Für den Peugeot Bipper standen nur je ein Diesel und ein Benziner zur Auswahl. Auch wenn die Aggregate mit einer Höchstgeschwindigkeit von 155 km/h allesamt keine Temperamentsbündel waren, zeichnete sich der Diesel durch einen geringen Durchschnittsverbrauch von 4,1 Litern nach Norm aus. Der Bipper war 3,96 Meter lang und bot aufgrund seiner kastenförmigen Bauweise eine gute Raumökonomie. Bei normaler Bestuhlung passten 356 Liter in den Kofferraum, klappte man die ausbaubare Rückbank nach vorne, wuchs das Gepäckabteil-Volumen auf 884 Liter. Hilfreich war auch die Wendigkeit in der Stadt, wenn auch das Fahrwerk ziemlich straff abgestimmt war.

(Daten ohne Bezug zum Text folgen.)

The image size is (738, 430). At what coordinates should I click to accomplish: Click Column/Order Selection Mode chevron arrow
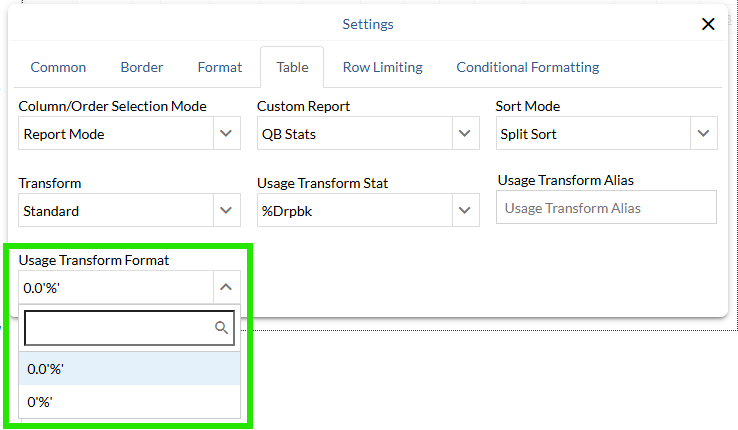tap(227, 133)
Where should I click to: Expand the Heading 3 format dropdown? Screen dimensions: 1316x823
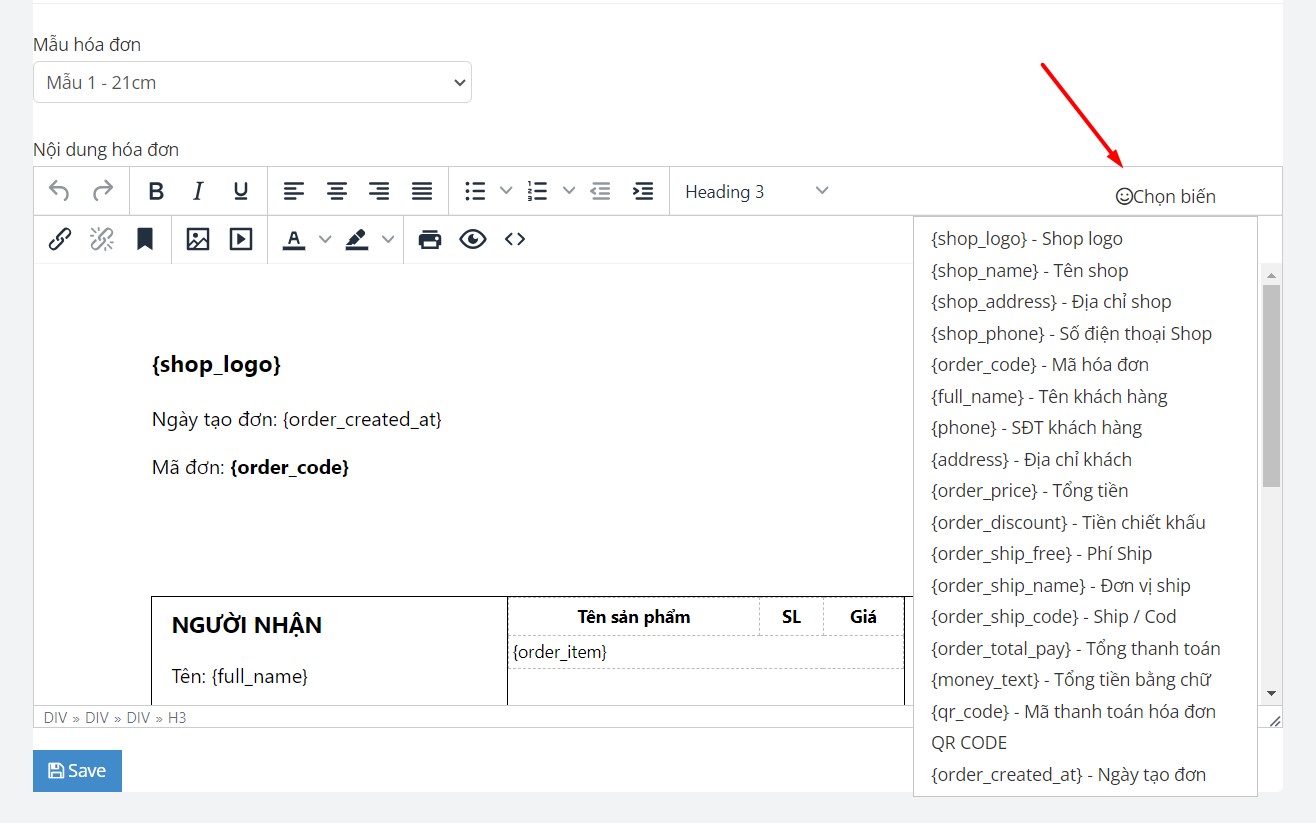(756, 191)
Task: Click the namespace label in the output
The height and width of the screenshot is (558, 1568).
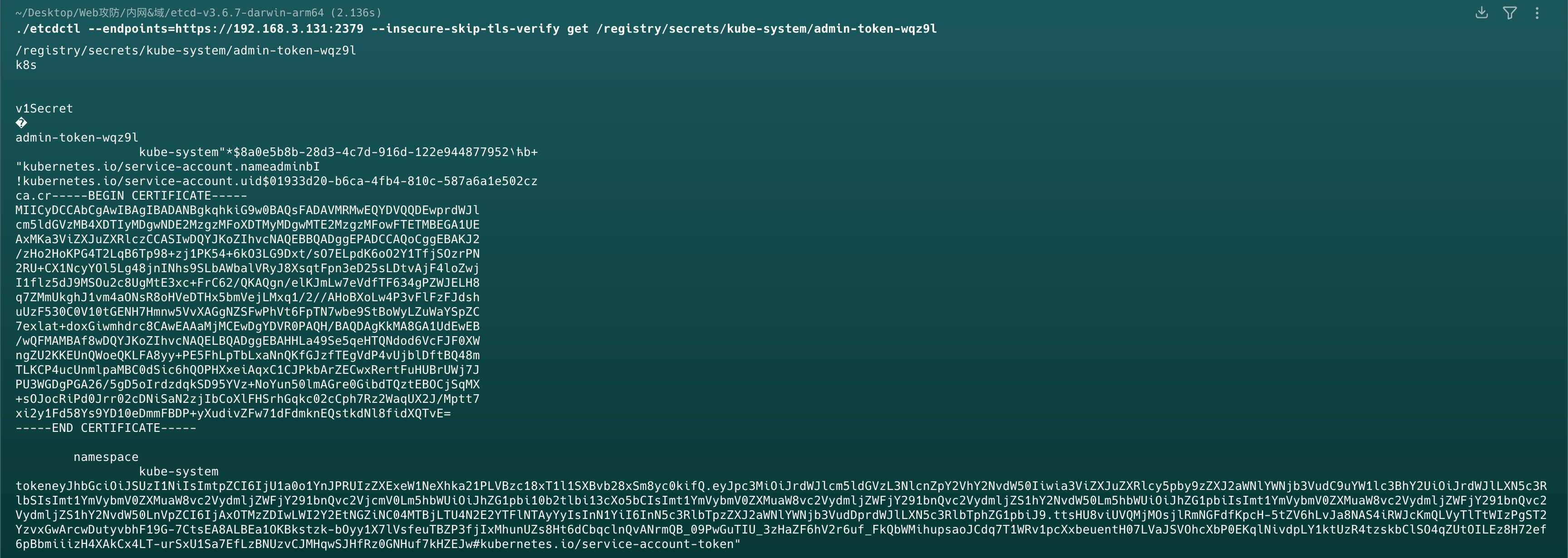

Die Fixkosten-Bilanz des Bippers war eher durchwachsen. Die Aufwendungen für Reparaturen der Verschleißteile waren hoch, dafür nur alle 35.000 Kilometer oder 24 Monate eine Wartung fällig. Die Einstufungen der Kaskoversicherungen waren beim Peugeot Bipper gut, allerdings war die Haftpflichtversicherung teuer. Das Gebrauchtwagenangebot ist übersichtlich. Bei mobile.de sind 126 Peugeot Bipper geführt. Das günstigste Modell ist für weniger als 2.000 Euro zu haben, wenn auch aus dem Baujahr 2009 und noch ohne ESP. Eine Diesel-Variante aus dem Jahr 2013 wird für 8.500 Euro angeboten (Stand Mai 2018). 

Fazit zum Peugeot Bipper

Der Peugeot Bipper hat seine Wurzeln im Nutzfahrzeuge-Segment. Deswegen besitzt der Kleinwagen-Van trotz seiner überschaubaren Länge von 3,96 Metern eine gute Raumökonomie. Die Nutzfahrzeug-Herkunft des Bippers machte sich allerdings durch den hohen Hartplastikanteil im Innenraum und die straffe Abstimmung des Fahrwerks bemerkbar. Die Motorisierungen zeichneten sich nicht durch ein übermäßiges Temperament aus, reichten aber für den Kleinwagen-Van, zumal sich der 75-PS-Diesel nach Norm mit 4,1 Litern zufrieden gab. Bei der Sicherheit schnitt der Bipper mit drei von fünf Sternen im Euro-NCAP-Crashtest (geprüft wurde das Schwestermodell Citroën Nemo) nicht besonders überragend ab, zumal ESP auch erst nach 2010 serienmäßig verbaut war – Grund für die Nachrüstung war das Umkippen eines Citroën Nemo bei einem ADAC-Ausweichtest.